_Work to be completed_: When you reach the line with "Identify the click" in the listing below, transcribe it and each line after it up to and including the line with "Ablehnen (681, 2536)", exactly and with nothing else.

Data extract Block Start

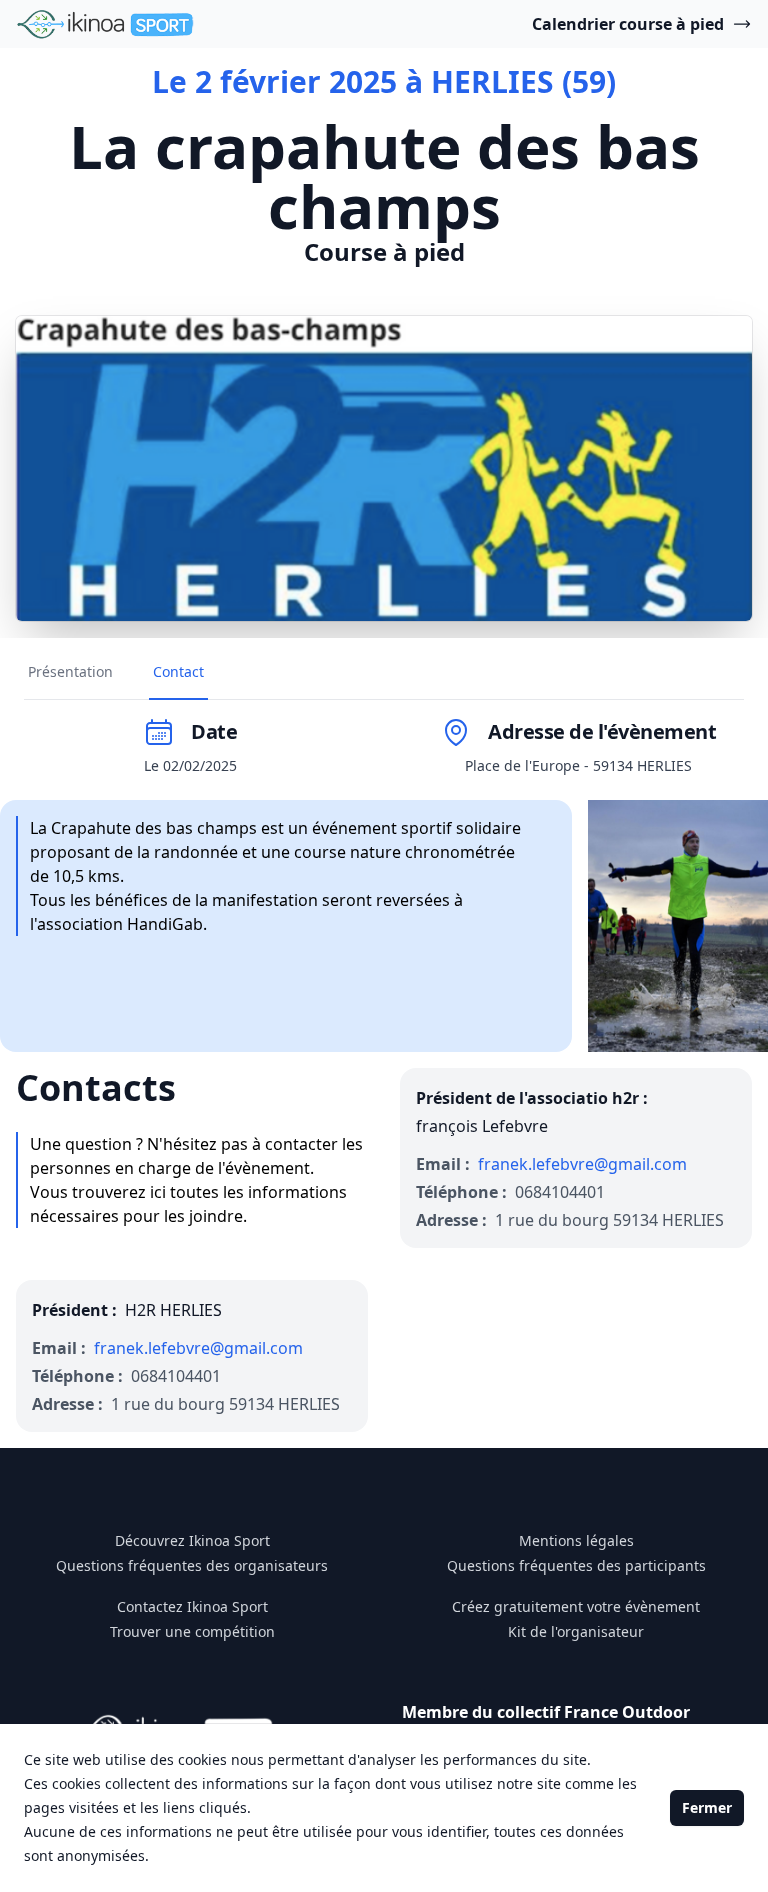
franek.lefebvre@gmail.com (582, 1164)
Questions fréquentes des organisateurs (192, 1565)
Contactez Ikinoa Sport (192, 1606)
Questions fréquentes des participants (576, 1565)
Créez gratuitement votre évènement (576, 1606)
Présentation (70, 671)
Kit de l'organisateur (576, 1631)
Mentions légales (576, 1540)
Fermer (707, 1807)
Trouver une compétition (192, 1631)
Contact (178, 671)
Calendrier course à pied (628, 24)
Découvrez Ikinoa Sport (192, 1540)
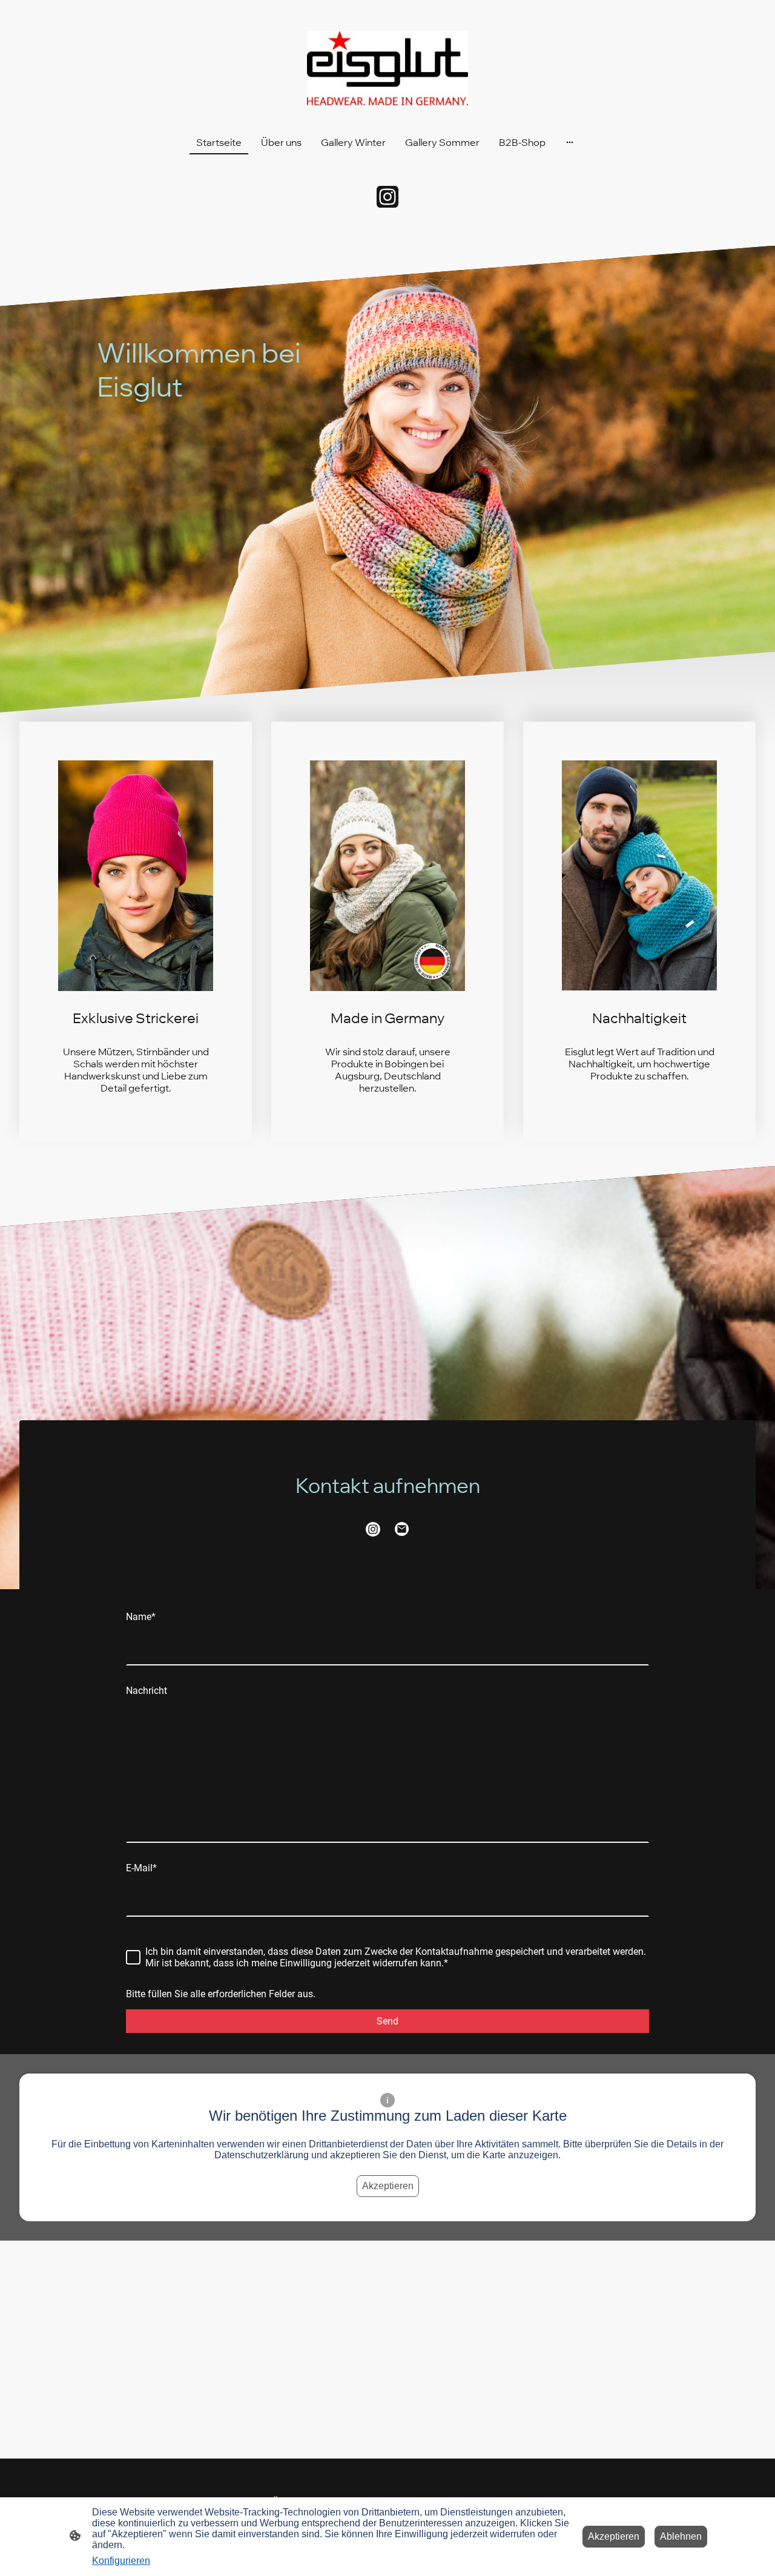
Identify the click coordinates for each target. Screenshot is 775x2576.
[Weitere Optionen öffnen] (570, 142)
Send (387, 2021)
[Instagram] (387, 197)
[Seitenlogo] (388, 68)
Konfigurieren (121, 2560)
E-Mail (141, 1868)
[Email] (402, 1529)
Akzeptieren (388, 2186)
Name (141, 1616)
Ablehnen (681, 2536)
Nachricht (146, 1690)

Data extract Block End

_Solution for this task_:
Identify the click coordinates for each target. Screenshot is 775x2576.
[Weitere Optionen öffnen] (570, 142)
Send (387, 2021)
[Instagram] (387, 197)
[Seitenlogo] (388, 68)
Konfigurieren (121, 2560)
E-Mail (141, 1868)
[Email] (402, 1529)
Akzeptieren (388, 2186)
Name (141, 1616)
Ablehnen (681, 2536)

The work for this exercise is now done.